* **WHAT TO PRODUCE**: Edit the lines below so that every "Where should I click to" becomes "Which spot should I click to", keeping everything else the same.

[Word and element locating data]
>> begin

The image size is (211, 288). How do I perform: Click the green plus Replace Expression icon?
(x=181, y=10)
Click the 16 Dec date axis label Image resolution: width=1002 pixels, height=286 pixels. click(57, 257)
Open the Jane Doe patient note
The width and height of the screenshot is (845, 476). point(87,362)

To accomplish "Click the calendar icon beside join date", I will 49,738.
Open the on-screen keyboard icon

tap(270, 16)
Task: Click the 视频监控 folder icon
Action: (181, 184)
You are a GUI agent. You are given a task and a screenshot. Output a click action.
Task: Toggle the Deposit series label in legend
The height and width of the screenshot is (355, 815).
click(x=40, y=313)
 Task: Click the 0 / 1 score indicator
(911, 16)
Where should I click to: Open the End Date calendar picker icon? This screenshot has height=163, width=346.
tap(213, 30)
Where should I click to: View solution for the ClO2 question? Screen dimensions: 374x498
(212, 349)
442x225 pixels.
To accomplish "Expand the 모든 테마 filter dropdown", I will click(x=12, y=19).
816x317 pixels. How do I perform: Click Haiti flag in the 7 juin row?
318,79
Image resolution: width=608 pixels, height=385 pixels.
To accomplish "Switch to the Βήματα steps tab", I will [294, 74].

>> end

* **FINISHED ANSWER**:
The image size is (211, 288). How do I perform: Click the green plus Replace Expression icon?
(x=181, y=10)
Click the 16 Dec date axis label Image resolution: width=1002 pixels, height=286 pixels. click(57, 257)
Open the Jane Doe patient note
The width and height of the screenshot is (845, 476). point(87,362)

To accomplish "Click the calendar icon beside join date", I will 49,738.
Open the on-screen keyboard icon

tap(270, 16)
Task: Click the 视频监控 folder icon
Action: (181, 184)
You are a GUI agent. You are given a task and a screenshot. Output a click action.
Task: Toggle the Deposit series label in legend
The height and width of the screenshot is (355, 815).
click(x=40, y=313)
 Task: Click the 0 / 1 score indicator
(911, 16)
Which spot should I click to: Open the End Date calendar picker icon? This screenshot has height=163, width=346.
tap(213, 30)
Which spot should I click to: View solution for the ClO2 question? Screen dimensions: 374x498
(212, 349)
442x225 pixels.
To accomplish "Expand the 모든 테마 filter dropdown", I will click(x=12, y=19).
816x317 pixels. How do I perform: Click Haiti flag in the 7 juin row?
318,79
Image resolution: width=608 pixels, height=385 pixels.
To accomplish "Switch to the Βήματα steps tab", I will [294, 74].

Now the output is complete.